Work order:
Starting at the line that contains "You are a GUI" in the listing below, write out every line word for word until you have written the line that contains "Select the Sources & Scopes tab".

Records shown:
———

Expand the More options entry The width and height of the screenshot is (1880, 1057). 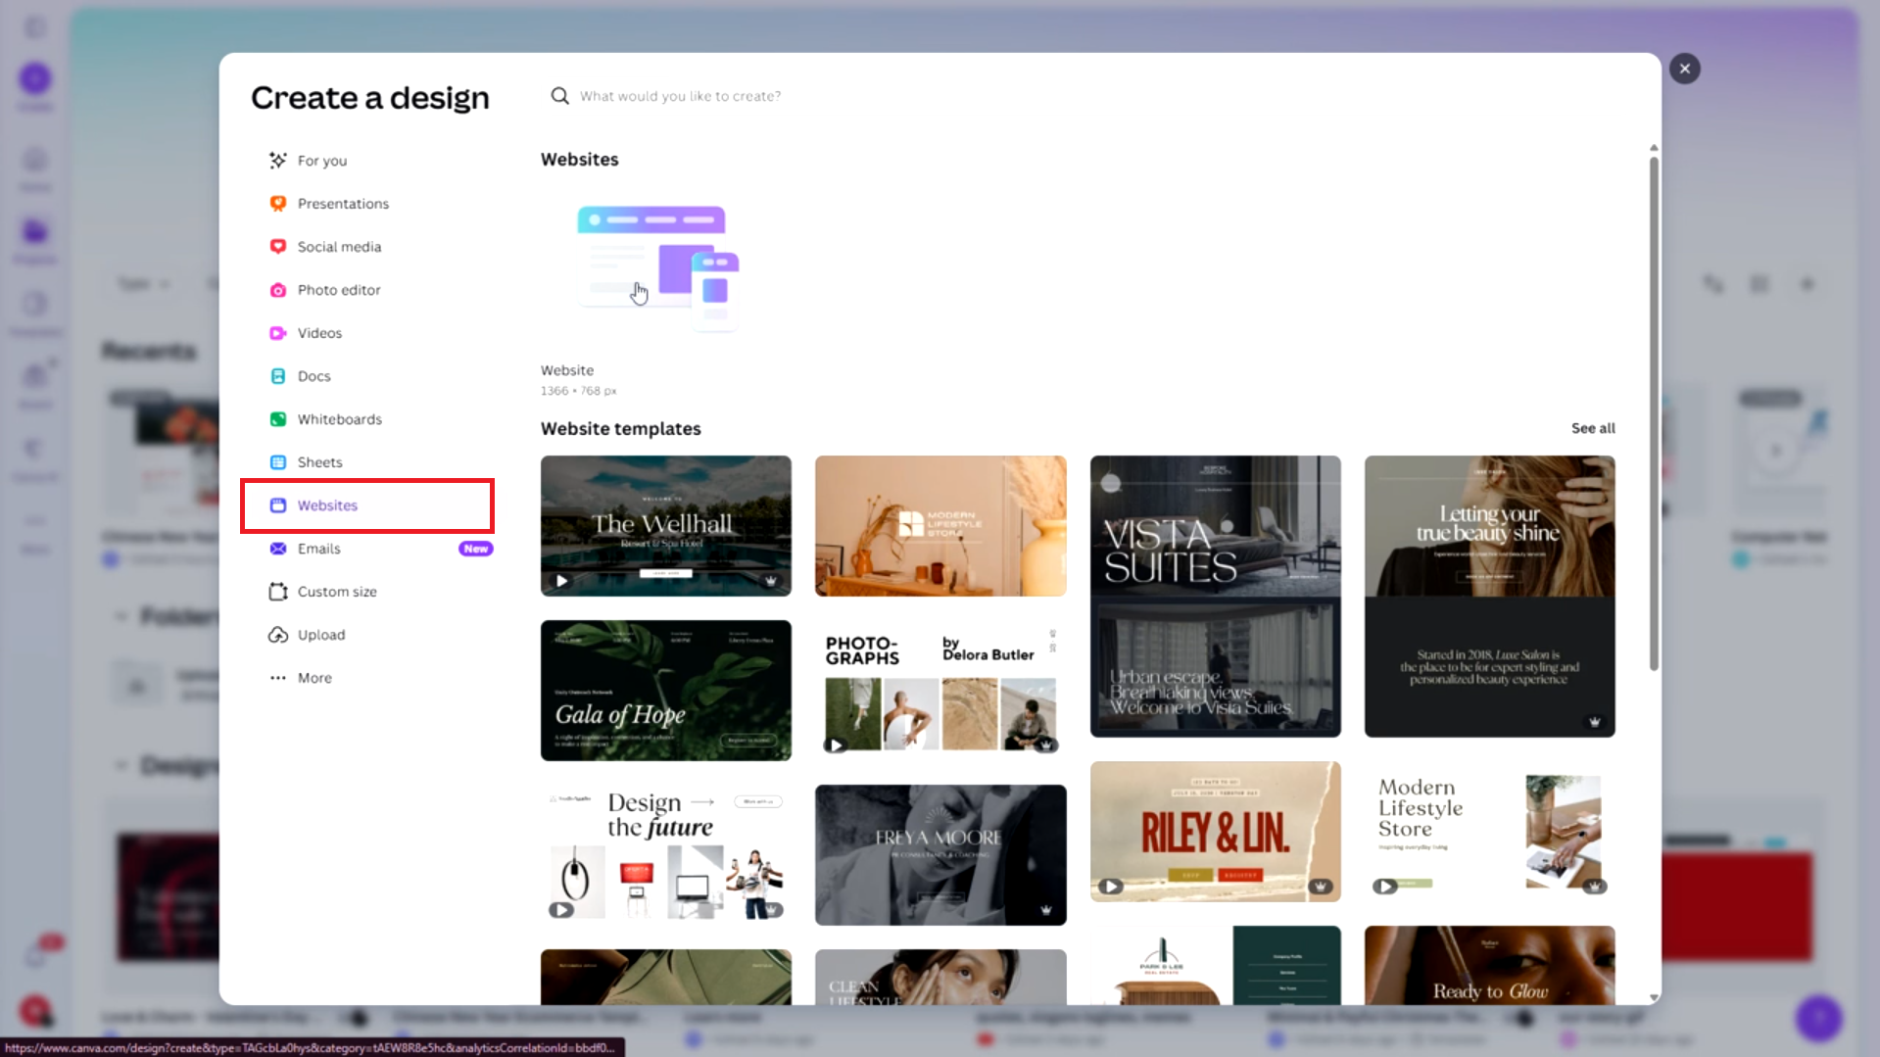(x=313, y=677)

———

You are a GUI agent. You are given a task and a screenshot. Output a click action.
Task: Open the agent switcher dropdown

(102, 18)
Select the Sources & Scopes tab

———

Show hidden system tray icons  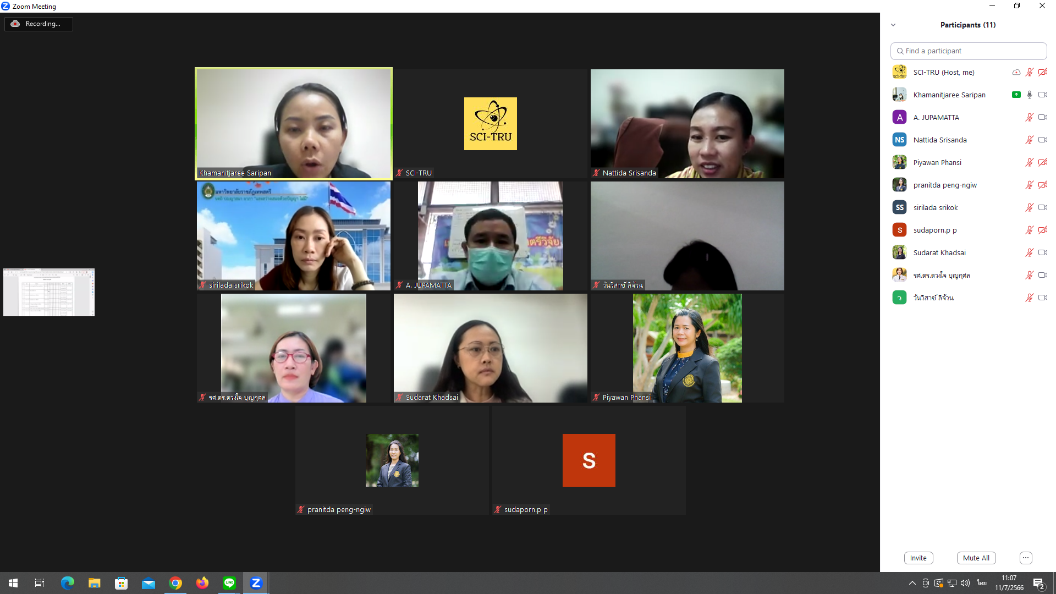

———

Solution to the exercise:
You are a GUI agent. You are given a task and a screenshot. Output a click action.
Task: Open the agent switcher dropdown

(102, 18)
Select the Sources & Scopes tab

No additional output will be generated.